# Turbo exhaust



## nissanlucino (Aug 25, 2002)

Hi Guys
My turbo project is almost done. Now I need to know is what is the best size piping for the GA16de turbo? I was going to do it custom made in 2 1/2" . Is this the right size?? I searched and I didn't find a straight up answer. (I dont want to get flamed!!! )

Thanks

Jason


----------



## tolis (Sep 26, 2004)

you should do 3" cat back
good luck with your project


----------



## nissanlucino (Aug 25, 2002)

tolis said:


> you should do 3" cat back


Sorry for me being stupid but;
from the catalic converter to the muffler you mean?
I was going to do the whole legnth of the car!


----------



## tolis (Sep 26, 2004)

make your downpipe 2.5"
and u should do 3" after the catalic and your muffler also
what turbo are u using????


----------



## nissanlucino (Aug 25, 2002)

My turbo is T25


----------



## wes (Apr 30, 2002)

Motor size does no relate to exhast side in turbo applications. generally the bigger the better, so as other have said, 3" is the way to go.


----------



## nissanlucino (Aug 25, 2002)

wes said:


> Motor size does no relate to exhast side in turbo applications. generally the bigger the better, so as other have said, 3" is the way to go.
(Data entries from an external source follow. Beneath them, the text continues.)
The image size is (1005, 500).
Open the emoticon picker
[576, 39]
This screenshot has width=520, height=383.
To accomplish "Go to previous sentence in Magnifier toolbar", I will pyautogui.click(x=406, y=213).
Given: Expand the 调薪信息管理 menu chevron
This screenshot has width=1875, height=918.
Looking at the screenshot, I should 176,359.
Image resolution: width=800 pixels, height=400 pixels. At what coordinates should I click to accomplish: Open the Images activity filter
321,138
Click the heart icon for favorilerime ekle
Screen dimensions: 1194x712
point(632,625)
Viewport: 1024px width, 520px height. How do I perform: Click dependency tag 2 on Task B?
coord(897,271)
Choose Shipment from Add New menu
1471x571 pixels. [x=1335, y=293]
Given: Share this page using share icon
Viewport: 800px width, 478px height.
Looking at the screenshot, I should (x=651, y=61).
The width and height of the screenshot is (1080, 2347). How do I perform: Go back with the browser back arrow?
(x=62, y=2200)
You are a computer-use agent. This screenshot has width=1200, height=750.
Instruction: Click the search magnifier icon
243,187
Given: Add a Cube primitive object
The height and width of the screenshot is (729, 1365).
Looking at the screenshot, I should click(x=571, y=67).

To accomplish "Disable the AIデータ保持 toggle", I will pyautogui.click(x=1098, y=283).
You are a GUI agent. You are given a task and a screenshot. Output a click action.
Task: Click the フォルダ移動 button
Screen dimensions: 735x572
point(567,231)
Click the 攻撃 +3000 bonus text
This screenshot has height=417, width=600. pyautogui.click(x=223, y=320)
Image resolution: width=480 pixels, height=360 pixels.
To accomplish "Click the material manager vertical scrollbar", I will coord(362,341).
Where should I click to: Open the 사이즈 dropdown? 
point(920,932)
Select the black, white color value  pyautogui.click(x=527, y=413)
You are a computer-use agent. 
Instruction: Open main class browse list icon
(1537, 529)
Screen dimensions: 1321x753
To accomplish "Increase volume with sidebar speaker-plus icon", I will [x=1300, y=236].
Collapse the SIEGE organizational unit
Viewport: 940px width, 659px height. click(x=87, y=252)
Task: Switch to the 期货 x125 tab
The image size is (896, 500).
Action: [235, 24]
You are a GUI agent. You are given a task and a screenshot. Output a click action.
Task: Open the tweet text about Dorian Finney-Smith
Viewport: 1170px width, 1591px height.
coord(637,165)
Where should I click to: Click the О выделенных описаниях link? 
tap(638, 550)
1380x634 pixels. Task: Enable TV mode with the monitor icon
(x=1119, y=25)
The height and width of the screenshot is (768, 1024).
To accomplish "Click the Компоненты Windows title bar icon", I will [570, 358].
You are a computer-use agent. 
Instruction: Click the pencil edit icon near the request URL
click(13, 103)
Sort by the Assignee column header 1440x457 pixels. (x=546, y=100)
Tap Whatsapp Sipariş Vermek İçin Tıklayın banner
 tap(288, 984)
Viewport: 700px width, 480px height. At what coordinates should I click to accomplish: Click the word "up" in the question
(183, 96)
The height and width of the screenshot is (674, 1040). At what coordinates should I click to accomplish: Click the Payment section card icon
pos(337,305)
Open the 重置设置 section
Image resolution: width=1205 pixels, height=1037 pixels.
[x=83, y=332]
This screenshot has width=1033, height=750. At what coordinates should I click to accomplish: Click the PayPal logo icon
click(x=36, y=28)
So will 3" from the front to the back will be OK?


----------



## wes (Apr 30, 2002)

nissanlucino said:


> So will 3" from the front to the back will be OK?


What did I just say? 3" would be ideal...


----------



## laynlow (Mar 12, 2006)

nissanlucino said:


> So will 3" from the front to the back will be OK?



definatley go with 3" from front to back.

BillY


----------